───── SUPPLIED MATERIAL
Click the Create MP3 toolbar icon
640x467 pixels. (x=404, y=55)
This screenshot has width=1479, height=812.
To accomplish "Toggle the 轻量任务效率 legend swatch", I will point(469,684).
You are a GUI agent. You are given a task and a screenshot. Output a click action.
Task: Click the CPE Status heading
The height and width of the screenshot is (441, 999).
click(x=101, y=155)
──────────
───── SUPPLIED MATERIAL
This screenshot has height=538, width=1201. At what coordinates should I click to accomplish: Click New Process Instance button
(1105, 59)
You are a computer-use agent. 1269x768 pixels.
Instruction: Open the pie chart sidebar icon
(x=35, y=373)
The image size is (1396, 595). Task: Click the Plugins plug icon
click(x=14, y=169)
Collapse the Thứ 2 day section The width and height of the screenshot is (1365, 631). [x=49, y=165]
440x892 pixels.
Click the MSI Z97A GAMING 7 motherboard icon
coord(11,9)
──────────
EXERCISE GOAL
Extract the lines starting at the one containing "The image size" and ending after the one containing "coord(11,9)", reproducing them exactly.

TASK OUTPUT
The image size is (1396, 595). Task: Click the Plugins plug icon
click(x=14, y=169)
Collapse the Thứ 2 day section The width and height of the screenshot is (1365, 631). [x=49, y=165]
440x892 pixels.
Click the MSI Z97A GAMING 7 motherboard icon
coord(11,9)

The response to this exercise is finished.